The task of automatic generation of medical image reports faces various challenges, such as diverse types of diseases and a lack of professionalism and fluency in report descriptions. To address these issues, this paper proposes a multimodal medical imaging report based on memory drive method (mMIRmd). Firstly, a hierarchical vision transformer using shifted windows (Swin-Transformer) is utilized to extract multi-perspective visual features of patient medical images, and semantic features of textual medical history information are extracted using bidirectional encoder representations from transformers (BERT). Subsequently, the visual and semantic features are integrated to enhance the model's ability to recognize different disease types. Furthermore, a medical text pre-trained word vector dictionary is employed to encode labels of visual features, thereby enhancing the professionalism of the generated reports.
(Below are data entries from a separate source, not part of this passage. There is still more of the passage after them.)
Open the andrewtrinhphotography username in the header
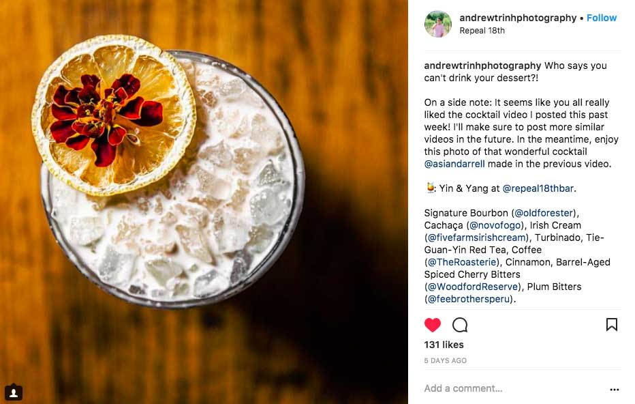 tap(518, 18)
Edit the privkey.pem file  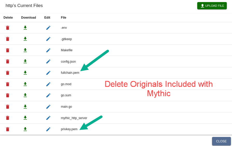[x=48, y=129]
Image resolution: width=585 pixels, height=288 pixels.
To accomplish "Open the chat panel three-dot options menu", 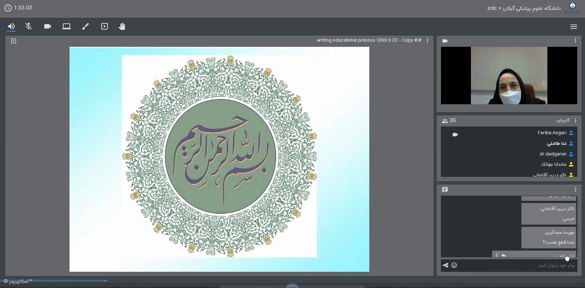I will click(575, 190).
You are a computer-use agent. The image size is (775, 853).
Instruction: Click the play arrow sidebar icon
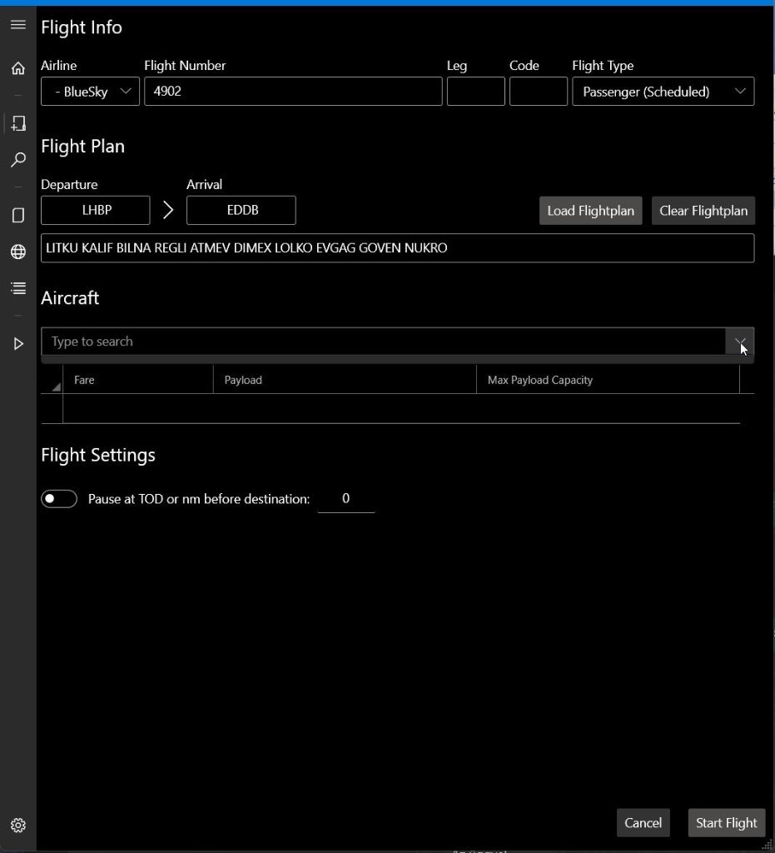pos(17,343)

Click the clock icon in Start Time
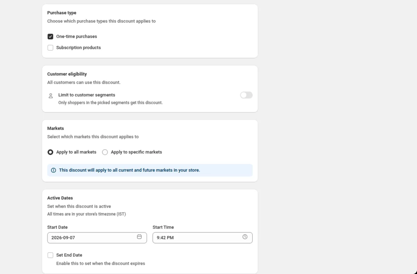245,237
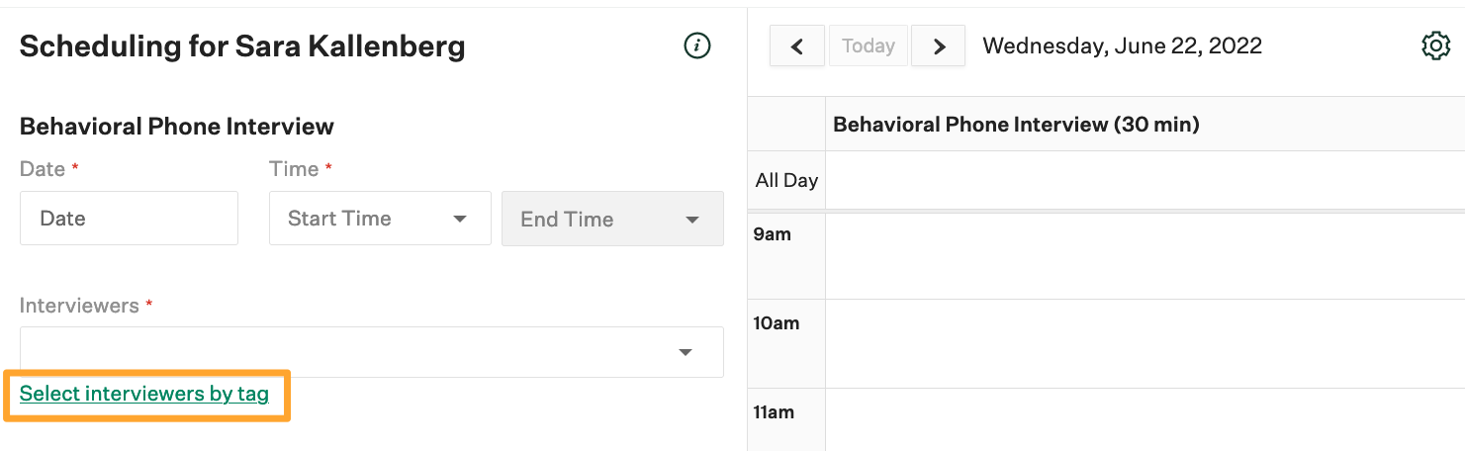
Task: Click the End Time dropdown arrow
Action: point(692,220)
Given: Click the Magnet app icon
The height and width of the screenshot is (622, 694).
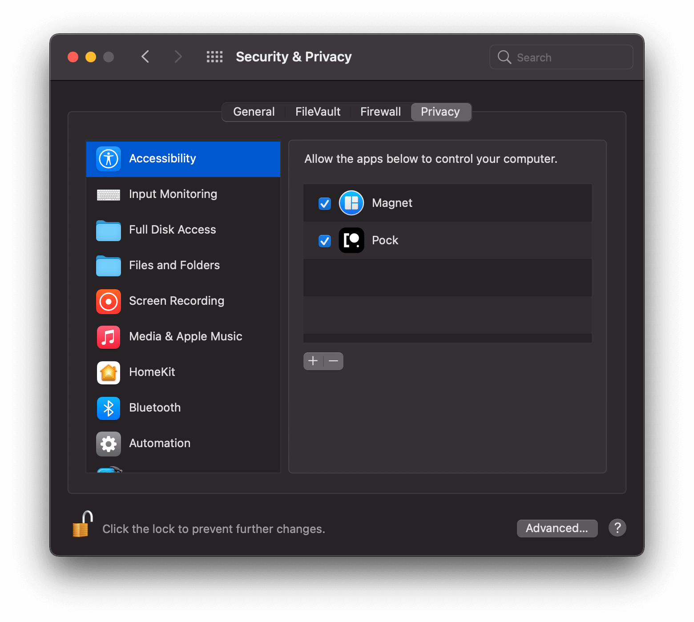Looking at the screenshot, I should (x=351, y=203).
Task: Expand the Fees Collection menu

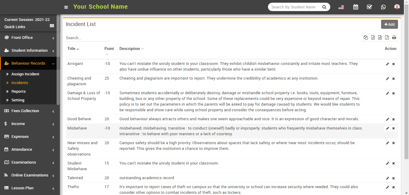Action: click(29, 111)
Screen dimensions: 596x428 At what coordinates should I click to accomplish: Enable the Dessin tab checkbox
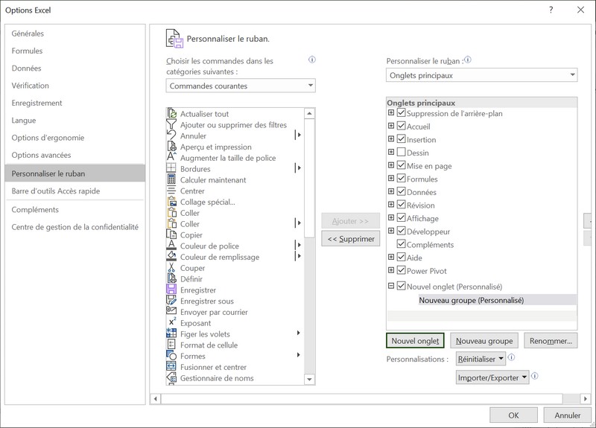(402, 153)
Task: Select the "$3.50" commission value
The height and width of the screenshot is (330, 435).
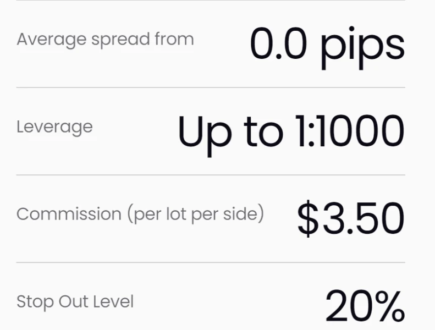Action: (x=350, y=219)
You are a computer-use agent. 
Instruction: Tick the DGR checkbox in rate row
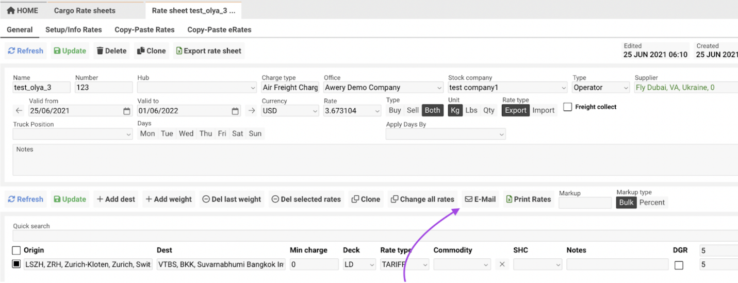679,265
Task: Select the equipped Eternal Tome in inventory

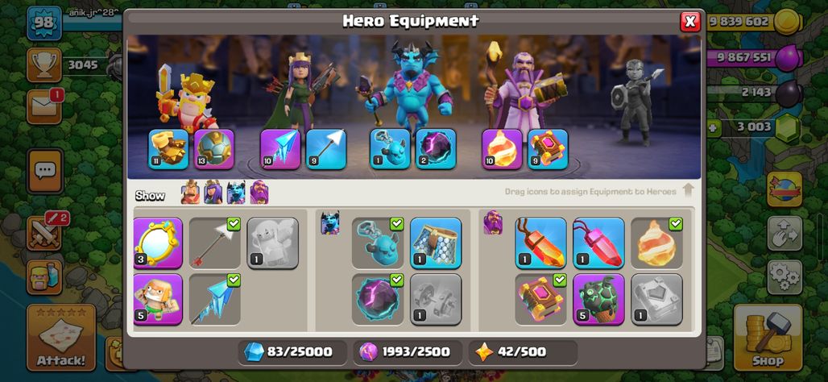Action: click(x=540, y=298)
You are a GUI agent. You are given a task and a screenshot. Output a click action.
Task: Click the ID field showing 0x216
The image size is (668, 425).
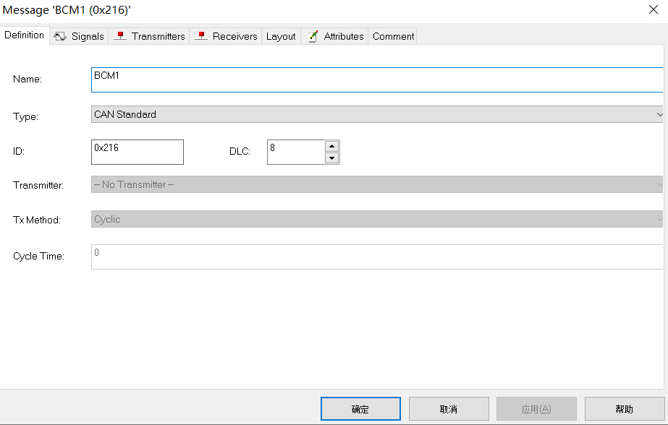click(137, 152)
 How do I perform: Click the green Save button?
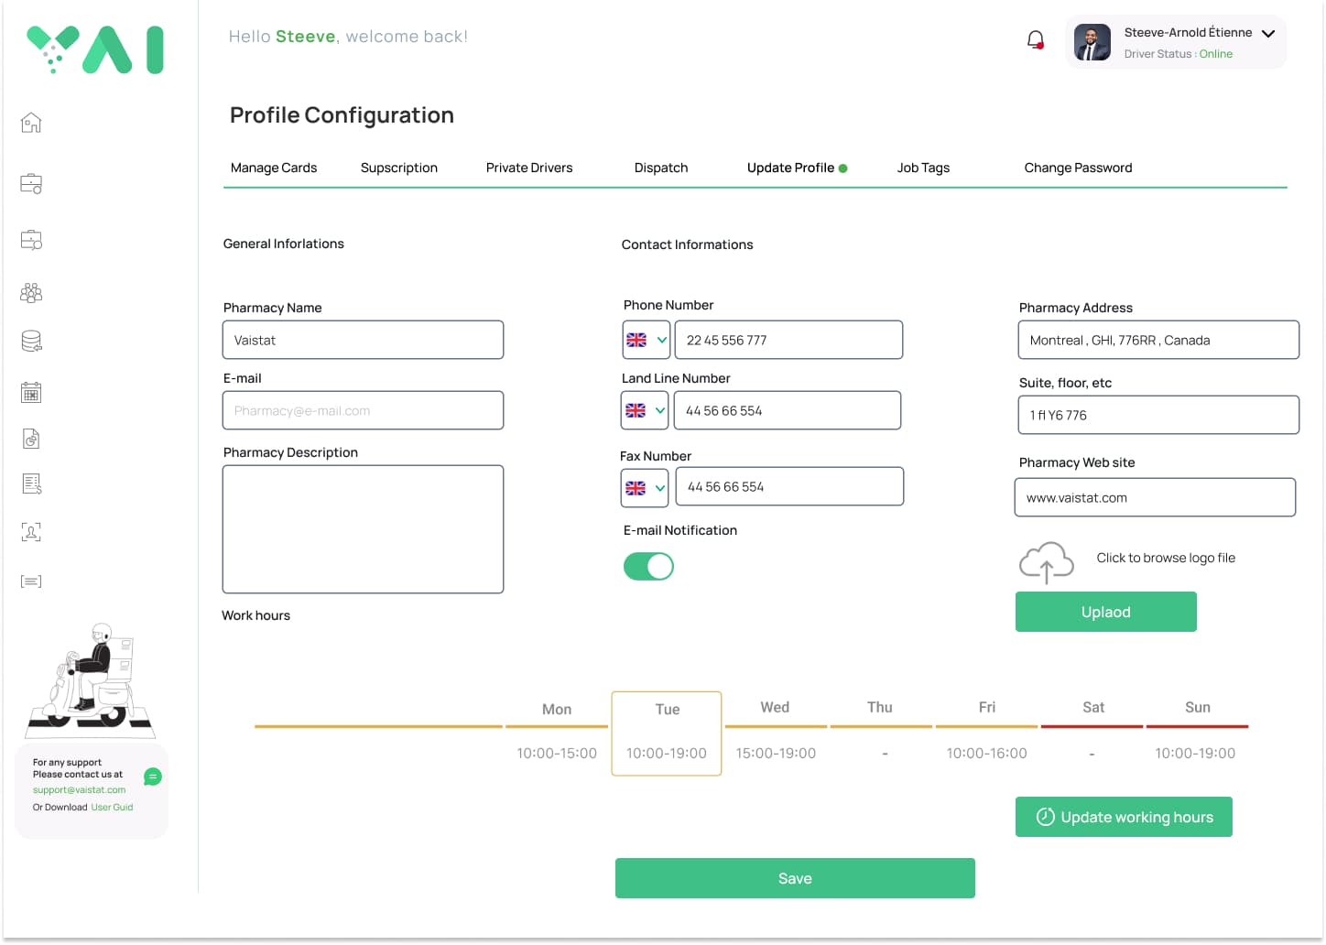[795, 878]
Finally, a memory driven module is introduced in the decoder, addressing long-distance dependencies in medical image data. This study is validated on the chest X-ray dataset collected at Indiana University (IU X-Ray) and the medical information mart for intensive care chest x-ray (MIMIC-CXR) released by the Massachusetts Institute of Technology and Massachusetts General Hospital. Experimental results indicate that the proposed method can better focus on the affected areas, improve the accuracy and fluency of report generation, and assist radiologists in quickly completing medical image report writing.